Se oyó un murmullo de voces. Jia dio una palmada para pedir silencio.
—Ya basta —dijo—. Estamos dando vueltas y vueltas. Es hora de que la Clave y el Consejo discutan la situación.
—Si se me permite una sugerencia. —El hermano Zachariah recorrió la sala con la mirada, los ojos pensativos bajo las oscuras pestañas, antes de posarla sobre Jia—. Los ritos funerarios por los muertos en la Ciudadela están a punto de comenzar. Esperan tu asistencia, Cónsul, igual que la tuya, Inquisidor. Sugeriría que Clary y Jace se quedaran en la casa del Inquisidor, teniendo en cuenta la protección con la que cuenta, y que el Consejo se reúna después de la ceremonia.

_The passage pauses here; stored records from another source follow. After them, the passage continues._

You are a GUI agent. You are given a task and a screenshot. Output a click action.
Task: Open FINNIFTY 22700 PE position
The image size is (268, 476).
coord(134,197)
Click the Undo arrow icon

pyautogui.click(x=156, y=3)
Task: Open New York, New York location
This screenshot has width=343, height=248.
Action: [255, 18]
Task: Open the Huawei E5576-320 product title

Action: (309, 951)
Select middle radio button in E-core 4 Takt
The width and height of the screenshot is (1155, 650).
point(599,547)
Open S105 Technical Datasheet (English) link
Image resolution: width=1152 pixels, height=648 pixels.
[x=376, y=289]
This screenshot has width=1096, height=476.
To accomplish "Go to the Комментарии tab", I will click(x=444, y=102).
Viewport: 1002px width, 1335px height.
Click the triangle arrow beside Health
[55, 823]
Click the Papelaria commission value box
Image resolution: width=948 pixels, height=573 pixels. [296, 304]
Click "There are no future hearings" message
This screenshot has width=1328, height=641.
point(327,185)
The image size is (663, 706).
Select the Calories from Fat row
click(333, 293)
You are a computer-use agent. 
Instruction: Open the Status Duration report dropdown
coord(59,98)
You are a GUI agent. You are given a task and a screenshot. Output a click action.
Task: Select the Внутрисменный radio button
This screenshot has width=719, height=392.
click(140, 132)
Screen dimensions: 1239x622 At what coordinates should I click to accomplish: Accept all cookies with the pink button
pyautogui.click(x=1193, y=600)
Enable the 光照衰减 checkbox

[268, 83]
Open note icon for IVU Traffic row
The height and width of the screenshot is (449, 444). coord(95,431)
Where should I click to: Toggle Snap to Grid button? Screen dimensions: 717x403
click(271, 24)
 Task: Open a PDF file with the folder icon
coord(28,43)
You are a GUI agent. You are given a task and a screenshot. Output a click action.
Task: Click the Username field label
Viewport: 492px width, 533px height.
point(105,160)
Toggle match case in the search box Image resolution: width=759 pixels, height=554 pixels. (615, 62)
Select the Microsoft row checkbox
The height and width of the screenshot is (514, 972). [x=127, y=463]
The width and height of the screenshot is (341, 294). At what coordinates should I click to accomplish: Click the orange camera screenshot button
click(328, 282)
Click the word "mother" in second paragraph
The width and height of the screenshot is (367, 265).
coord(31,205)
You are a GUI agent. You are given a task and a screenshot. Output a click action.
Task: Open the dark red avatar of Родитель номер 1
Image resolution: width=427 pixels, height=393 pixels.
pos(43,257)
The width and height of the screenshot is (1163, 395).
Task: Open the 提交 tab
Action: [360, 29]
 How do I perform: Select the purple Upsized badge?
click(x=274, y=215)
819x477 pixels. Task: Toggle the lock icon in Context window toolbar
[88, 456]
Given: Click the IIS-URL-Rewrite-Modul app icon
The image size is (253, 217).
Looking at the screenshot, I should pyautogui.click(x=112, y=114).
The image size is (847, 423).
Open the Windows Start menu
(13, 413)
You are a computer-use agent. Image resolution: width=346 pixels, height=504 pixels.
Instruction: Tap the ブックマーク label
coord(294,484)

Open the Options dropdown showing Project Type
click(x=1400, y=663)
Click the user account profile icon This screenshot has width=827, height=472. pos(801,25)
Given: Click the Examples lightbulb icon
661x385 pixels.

—Tenemos derecho a estar en esa reunión —replicó Clary—. Esta decisión nos concierne. Es sobre nosotros.
—Se os llamará —dijo Jia, sin mirar ni a uno ni al otro. Su mirada pasó directamente a Robert y a Maryse, al hermano Enoch y al hermano Zachariah—. Hasta ese momento, descansad; necesitaréis toda vuestra energía. Podría ser una noche muy larga.